‘Google has finally admitted they don’t respect privacy.’
John M. Simpson, Consumer Watchdog’s Privacy Project director, on a court motion filed by Google that quoted a 1979 ruling that “a person has no legitimate expectation of privacy in information he voluntarily turns over to third parties.” According to Google, this means “people with web-based email today cannot be surprised if their communications are processed by the recipient’s ECS provider in the course of delivery.”
‘It’s just a constant reminder of the terrible disaster. When I walk by it every morning, my heart aches.’
Kesennuma, Japan, resident Yoshimi Abe on a marooned fishing vessel that has become a powerful symbol of the 2011 tsunami that left 18,000 dead or missing in Japan. Officials had considered preserving the boat as a monument, but residents of Kesennuma in August voted to scrap the boat.

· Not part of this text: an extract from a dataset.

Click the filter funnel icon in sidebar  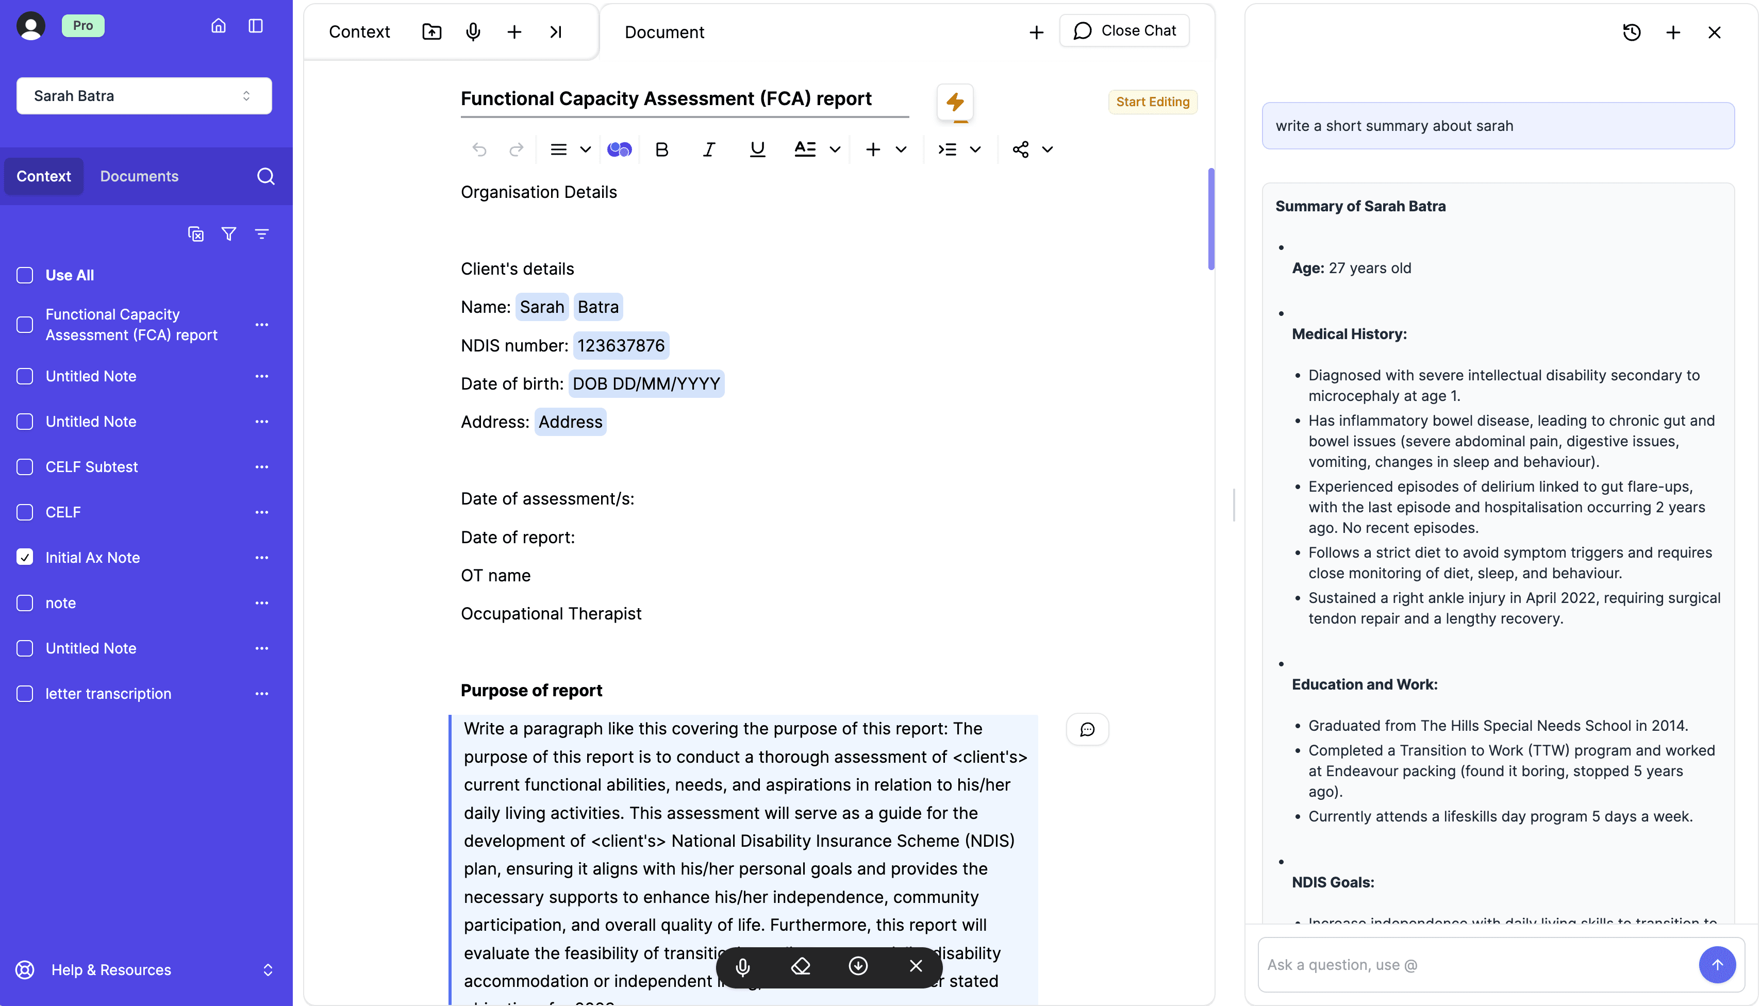click(229, 234)
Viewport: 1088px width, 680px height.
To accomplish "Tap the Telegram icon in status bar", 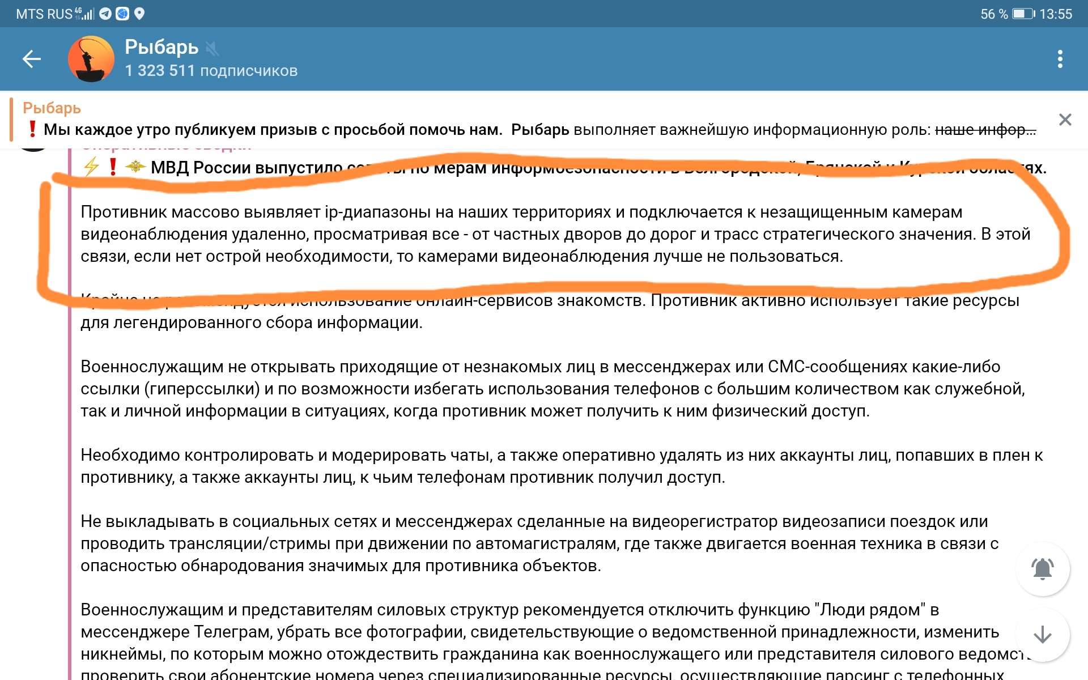I will point(105,14).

‘If it’s already working, why, why take it away? If that was possible in Chicago, maybe our daughter would still be alive.’
Nathaniel Pendleton, father of Hadiya Pendleton, a 15-year-old girl who was fatally shot in a Chicago park a week after singing in President Obama’s inauguration, on the controversial “stop-question-and-frisk” policy of New York police.
‘All the world’s Muslims have fewer Nobel Prizes than Trinity College, Cambridge. They did great things in the Middle Ages, though.’
Atheist Richard Dawkins, pointing out that all the world’s Muslims have fewer Nobel prices than the faculty at Trinity-Cambridge, in a tweet that sparked a Twitter uproar. The tweet may be in part a response to criticism Dawkins has received in recent years for attacking Christianity but never having anything bad to say about Islam.
‘I am sorry that my actions hurt people. I’m sorry that they hurt the United States. Unfortunately, I can’t go back and change things.’
Army Pfc. Bradley Manning, at his sentencing hearing. On Aug. 21 a judge sentenced him to 35 years in prison for leaking classified information.